The Orbisons are confident that their dad, a technophile who launched his own career by partnering with a Midland-area furniture store to get himself a show on the local television station KMID at a time when only 64 percent of households in the U.S. had televisions, would have loved the idea of performing as a hologram. “He liked to stay relevant and new,” Alex says. “This was the same kind of opportunity as what he was doing in 1954.”

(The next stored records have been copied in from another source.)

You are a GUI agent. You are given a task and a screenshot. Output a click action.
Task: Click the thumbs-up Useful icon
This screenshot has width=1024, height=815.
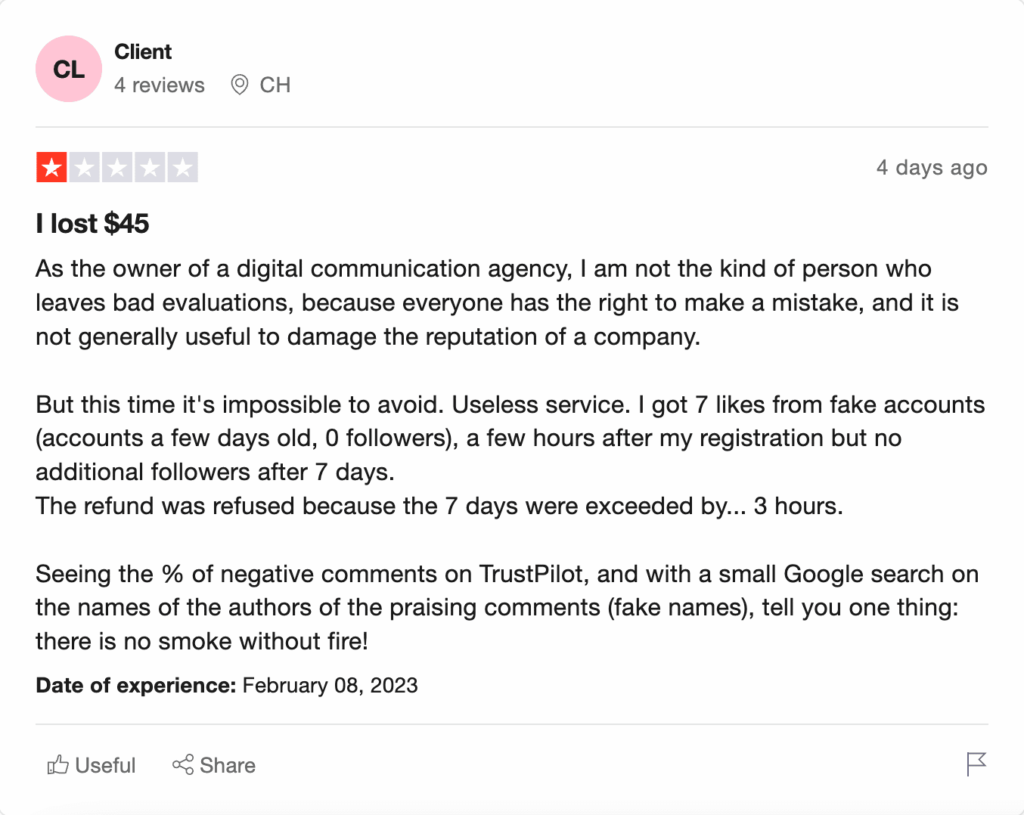coord(55,765)
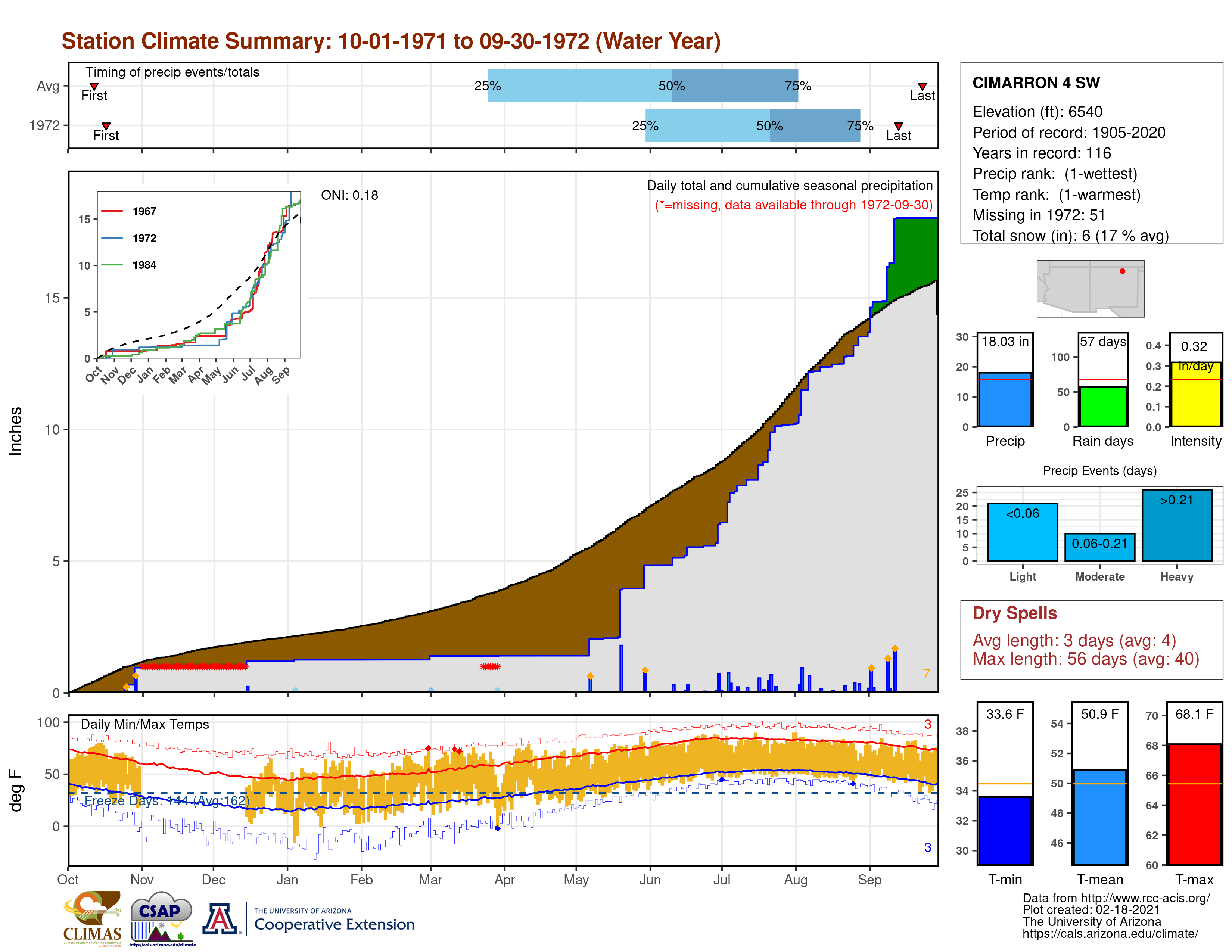Click the 1967 red legend line
The width and height of the screenshot is (1232, 952).
[112, 211]
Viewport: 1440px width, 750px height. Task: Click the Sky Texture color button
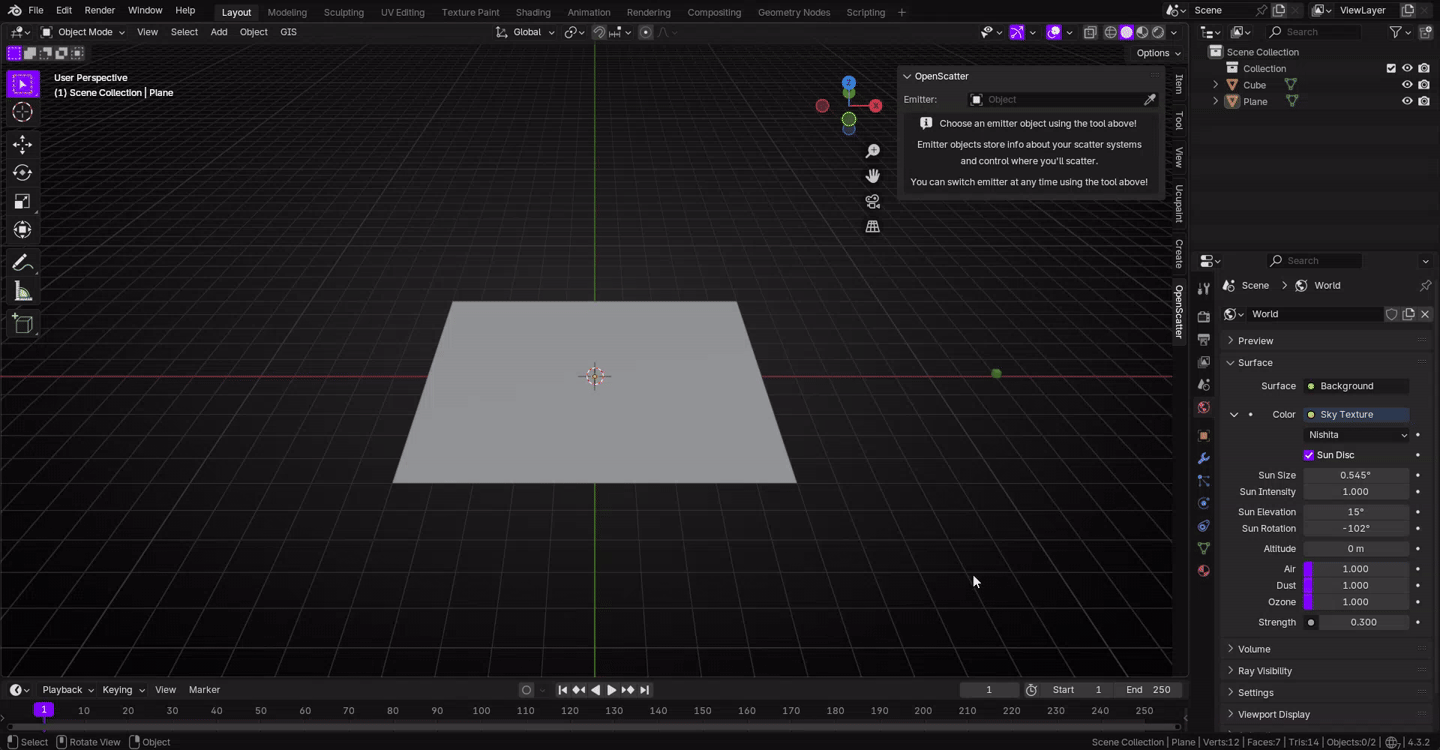[x=1357, y=414]
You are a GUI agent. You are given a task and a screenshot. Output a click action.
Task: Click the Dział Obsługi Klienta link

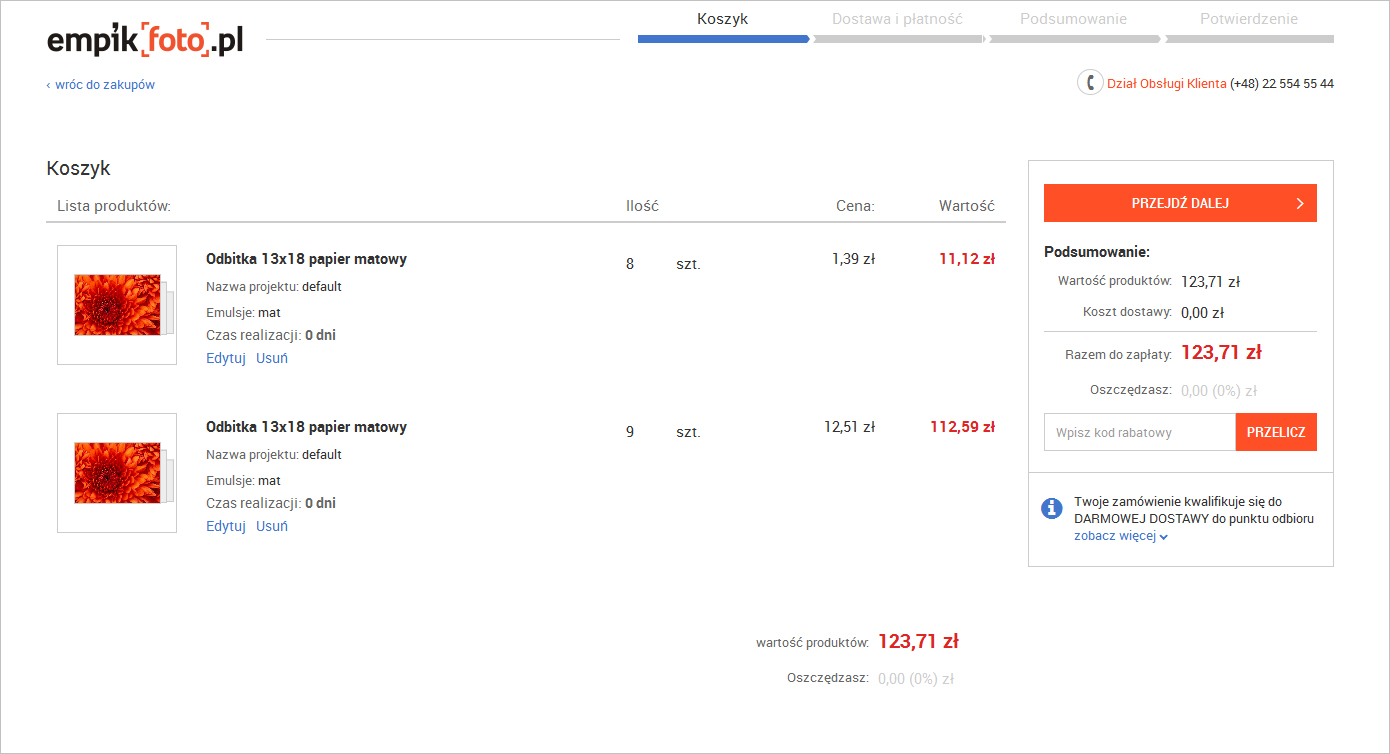click(1167, 84)
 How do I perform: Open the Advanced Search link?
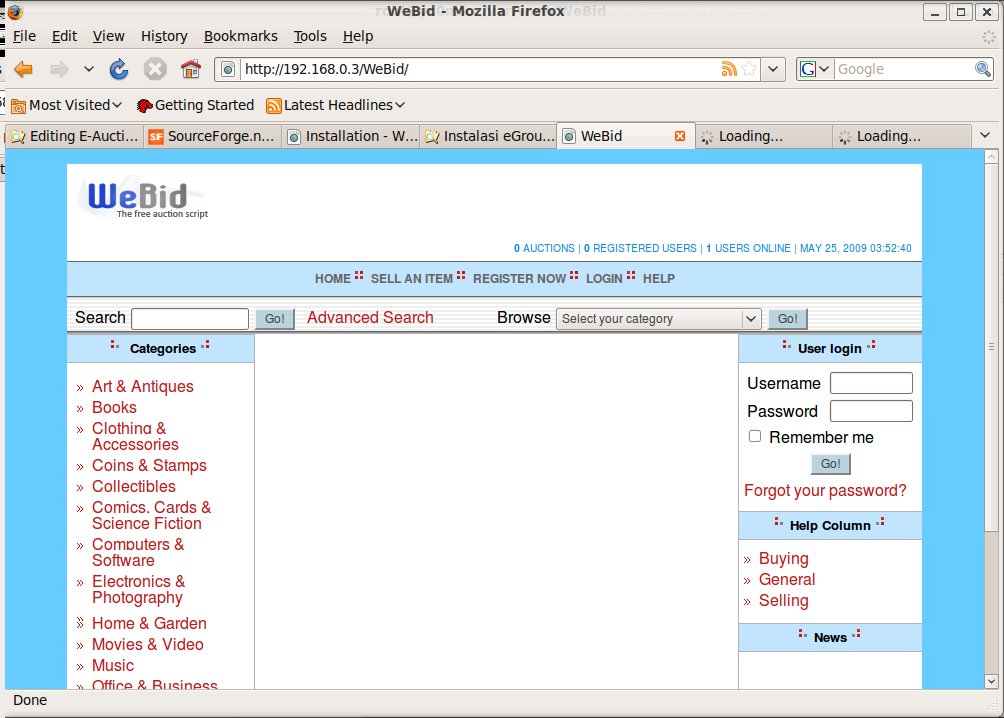370,318
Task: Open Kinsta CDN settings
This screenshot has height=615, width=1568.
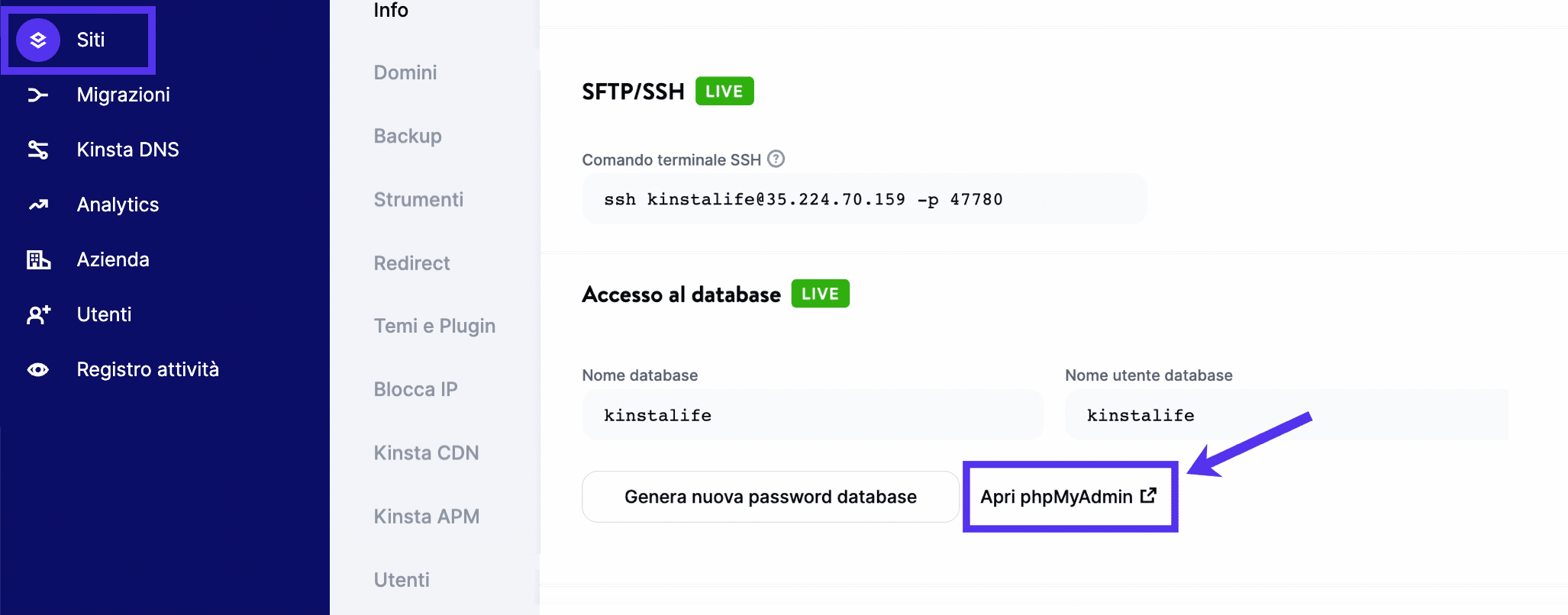Action: 426,452
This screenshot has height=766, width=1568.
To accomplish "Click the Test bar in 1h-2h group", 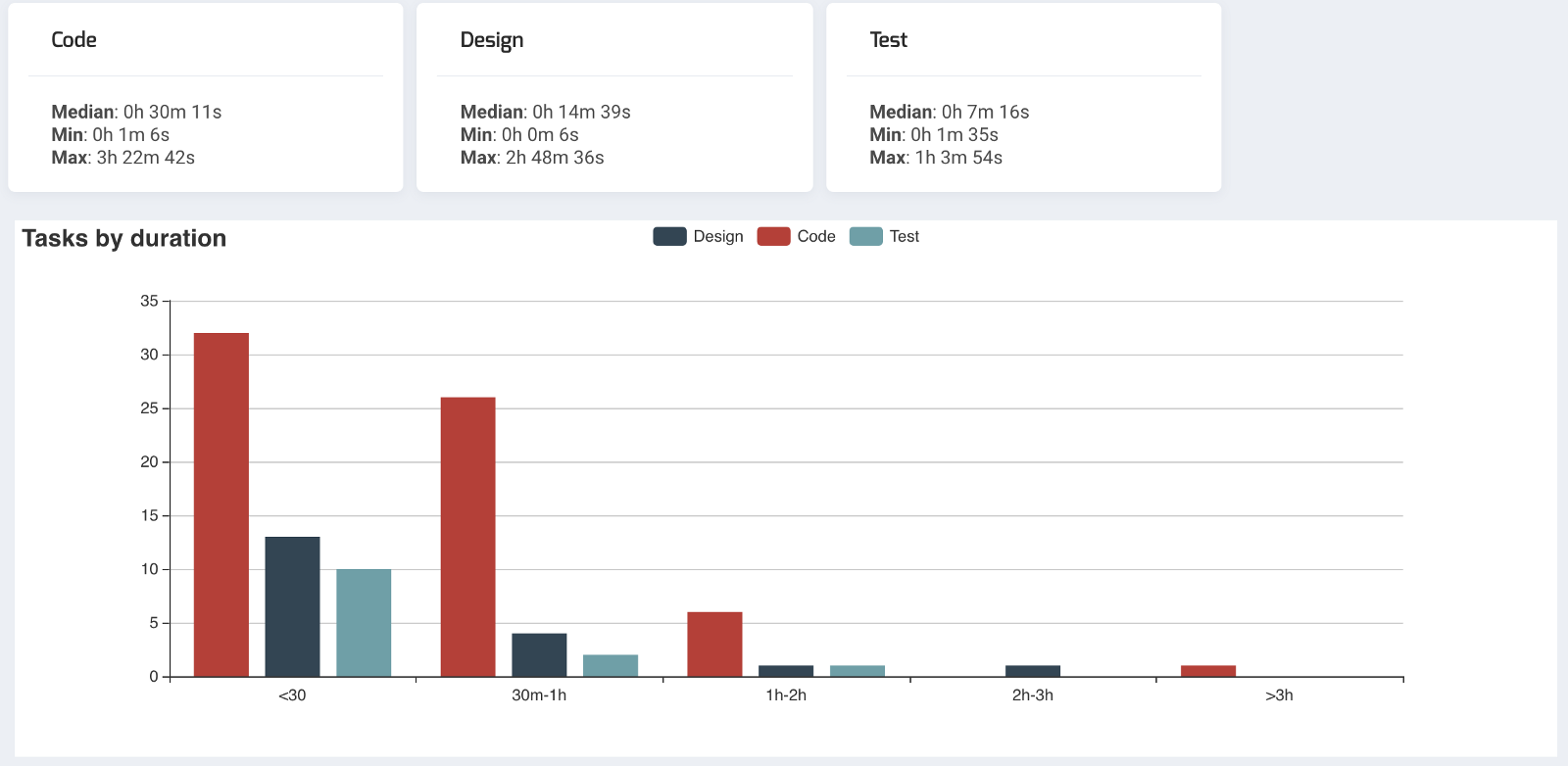I will tap(858, 671).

Other estates are less interested in, and sometimes adamantly against, the technology. Tudor says that Base was in early talks with Prince’s estate, which was uninterested. After Justin Timberlake hastily scrapped plans to perform alongside a hologram version of the pop star at the Super Bowl in February, an interview conducted two decades earlier resurfaced in which Prince, a devout Jehovah’s Witness, called such performances “demonic.”
“We’re not out to exploit people,” Tudor says. “I’m in this business because of artists like Roy.” Even though Tudor is in the illusion business, getting it right is important to him. “I’d never want to do something that’s not authentic.”